::: Stored data

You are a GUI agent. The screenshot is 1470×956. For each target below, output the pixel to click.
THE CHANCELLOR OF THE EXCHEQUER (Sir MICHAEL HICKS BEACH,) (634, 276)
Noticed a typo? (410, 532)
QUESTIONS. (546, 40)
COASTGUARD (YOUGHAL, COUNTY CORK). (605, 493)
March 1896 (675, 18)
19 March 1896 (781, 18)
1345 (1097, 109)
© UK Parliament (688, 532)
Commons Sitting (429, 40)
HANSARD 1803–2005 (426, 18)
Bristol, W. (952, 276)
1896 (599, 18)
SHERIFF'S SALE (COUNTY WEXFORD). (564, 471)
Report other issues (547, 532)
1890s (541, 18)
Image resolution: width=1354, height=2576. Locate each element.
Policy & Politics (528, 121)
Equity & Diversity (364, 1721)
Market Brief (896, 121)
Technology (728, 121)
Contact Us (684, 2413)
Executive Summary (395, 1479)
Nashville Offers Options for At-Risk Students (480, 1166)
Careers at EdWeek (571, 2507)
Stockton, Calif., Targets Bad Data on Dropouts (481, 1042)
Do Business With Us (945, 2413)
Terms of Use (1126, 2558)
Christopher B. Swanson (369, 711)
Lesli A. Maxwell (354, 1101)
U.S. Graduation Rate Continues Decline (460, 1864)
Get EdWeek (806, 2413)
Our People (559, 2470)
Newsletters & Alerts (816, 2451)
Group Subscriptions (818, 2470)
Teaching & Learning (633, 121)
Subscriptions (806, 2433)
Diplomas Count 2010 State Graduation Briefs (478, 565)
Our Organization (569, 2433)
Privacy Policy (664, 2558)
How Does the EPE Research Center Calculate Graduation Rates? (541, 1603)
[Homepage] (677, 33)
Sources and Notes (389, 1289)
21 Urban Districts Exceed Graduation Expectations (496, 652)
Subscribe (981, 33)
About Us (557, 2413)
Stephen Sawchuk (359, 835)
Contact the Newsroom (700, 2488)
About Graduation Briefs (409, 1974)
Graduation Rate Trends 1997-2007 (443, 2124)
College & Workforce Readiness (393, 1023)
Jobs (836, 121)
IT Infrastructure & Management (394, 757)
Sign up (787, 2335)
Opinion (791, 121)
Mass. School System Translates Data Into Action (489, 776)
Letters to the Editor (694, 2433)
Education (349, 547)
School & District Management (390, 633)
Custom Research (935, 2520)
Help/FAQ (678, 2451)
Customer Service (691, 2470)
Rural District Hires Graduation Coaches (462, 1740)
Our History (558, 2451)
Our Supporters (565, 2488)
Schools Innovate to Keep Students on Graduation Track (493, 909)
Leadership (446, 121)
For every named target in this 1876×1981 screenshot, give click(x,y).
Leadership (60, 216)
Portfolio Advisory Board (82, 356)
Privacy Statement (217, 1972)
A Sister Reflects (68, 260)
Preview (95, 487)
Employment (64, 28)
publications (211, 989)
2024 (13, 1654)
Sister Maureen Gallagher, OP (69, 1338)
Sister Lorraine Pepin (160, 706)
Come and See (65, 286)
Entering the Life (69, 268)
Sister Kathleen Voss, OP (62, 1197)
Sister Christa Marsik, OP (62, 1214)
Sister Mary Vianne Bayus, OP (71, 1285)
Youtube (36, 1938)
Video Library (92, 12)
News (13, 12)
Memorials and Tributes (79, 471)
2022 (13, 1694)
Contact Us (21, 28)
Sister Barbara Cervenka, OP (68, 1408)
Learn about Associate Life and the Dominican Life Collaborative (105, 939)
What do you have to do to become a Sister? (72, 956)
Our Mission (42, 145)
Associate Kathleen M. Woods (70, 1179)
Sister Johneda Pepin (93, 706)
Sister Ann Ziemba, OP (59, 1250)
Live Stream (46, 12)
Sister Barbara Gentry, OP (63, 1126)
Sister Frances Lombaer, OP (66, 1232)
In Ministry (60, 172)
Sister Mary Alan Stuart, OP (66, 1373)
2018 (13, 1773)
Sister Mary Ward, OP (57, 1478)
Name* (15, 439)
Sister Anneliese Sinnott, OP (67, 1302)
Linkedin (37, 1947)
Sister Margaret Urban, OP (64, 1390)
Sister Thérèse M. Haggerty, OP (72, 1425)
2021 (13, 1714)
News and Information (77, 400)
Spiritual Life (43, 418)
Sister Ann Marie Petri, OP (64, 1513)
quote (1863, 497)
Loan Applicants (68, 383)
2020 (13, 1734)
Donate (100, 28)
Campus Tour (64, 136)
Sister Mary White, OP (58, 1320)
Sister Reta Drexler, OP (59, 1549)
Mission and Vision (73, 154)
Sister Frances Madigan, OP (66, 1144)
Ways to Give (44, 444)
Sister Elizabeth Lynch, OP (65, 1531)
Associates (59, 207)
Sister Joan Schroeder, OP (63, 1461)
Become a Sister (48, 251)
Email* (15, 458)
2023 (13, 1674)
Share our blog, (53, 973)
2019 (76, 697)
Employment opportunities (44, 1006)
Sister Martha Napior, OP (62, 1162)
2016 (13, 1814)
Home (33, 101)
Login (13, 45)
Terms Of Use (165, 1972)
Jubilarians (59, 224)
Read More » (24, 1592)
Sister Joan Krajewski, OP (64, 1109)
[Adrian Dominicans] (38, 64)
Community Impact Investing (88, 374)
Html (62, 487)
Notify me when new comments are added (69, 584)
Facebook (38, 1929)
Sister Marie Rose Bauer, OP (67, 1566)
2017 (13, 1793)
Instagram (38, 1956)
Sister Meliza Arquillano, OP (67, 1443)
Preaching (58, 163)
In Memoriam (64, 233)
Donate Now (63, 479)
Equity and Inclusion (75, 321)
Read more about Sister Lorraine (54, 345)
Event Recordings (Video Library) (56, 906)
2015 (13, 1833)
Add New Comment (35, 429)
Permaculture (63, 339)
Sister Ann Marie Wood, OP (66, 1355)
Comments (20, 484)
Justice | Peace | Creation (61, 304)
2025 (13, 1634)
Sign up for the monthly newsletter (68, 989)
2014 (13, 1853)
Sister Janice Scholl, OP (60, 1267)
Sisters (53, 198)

::::::

* [What to work on] Extract the lines of the preceding material that run from the line with "Sister Joan Schroeder, OP (63, 1461)" through the line with "Terms Of Use (165, 1972)", inclusive, reproducing them exactly and adding nothing.

* [Task response]
Sister Joan Schroeder, OP (63, 1461)
Become a Sister (48, 251)
Email* (15, 458)
2023 (13, 1674)
Share our blog, (53, 973)
2019 (76, 697)
Employment opportunities (44, 1006)
Sister Martha Napior, OP (62, 1162)
2016 (13, 1814)
Home (33, 101)
Login (13, 45)
Terms Of Use (165, 1972)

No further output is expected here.